Task objective:
Go through the records line by line and work out how many lines hold the word "this". Answer with the number only.

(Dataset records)
★ ★ ★

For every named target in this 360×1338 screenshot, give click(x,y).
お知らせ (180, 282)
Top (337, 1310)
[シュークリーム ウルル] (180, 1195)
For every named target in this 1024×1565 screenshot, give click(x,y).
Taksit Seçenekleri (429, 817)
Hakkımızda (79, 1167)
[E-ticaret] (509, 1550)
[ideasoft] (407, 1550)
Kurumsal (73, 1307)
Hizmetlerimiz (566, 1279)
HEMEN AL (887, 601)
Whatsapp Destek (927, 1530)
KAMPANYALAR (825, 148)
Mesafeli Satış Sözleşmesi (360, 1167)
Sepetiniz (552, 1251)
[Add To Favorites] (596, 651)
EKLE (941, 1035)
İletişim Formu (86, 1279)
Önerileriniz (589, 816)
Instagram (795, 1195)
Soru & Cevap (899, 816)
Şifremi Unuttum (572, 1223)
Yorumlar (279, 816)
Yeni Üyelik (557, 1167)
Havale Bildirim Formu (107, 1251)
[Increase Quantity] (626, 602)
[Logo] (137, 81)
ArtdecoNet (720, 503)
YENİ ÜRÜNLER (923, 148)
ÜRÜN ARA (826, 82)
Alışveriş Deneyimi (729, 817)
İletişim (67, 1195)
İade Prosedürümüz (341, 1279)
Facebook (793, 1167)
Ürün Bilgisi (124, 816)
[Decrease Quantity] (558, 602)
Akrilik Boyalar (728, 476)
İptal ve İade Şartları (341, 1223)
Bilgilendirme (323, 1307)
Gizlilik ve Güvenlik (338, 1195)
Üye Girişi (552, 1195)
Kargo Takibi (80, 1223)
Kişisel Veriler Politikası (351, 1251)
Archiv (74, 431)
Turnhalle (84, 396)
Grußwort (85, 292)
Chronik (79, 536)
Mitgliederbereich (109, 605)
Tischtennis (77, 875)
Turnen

★ ★ ★

Task solution:
2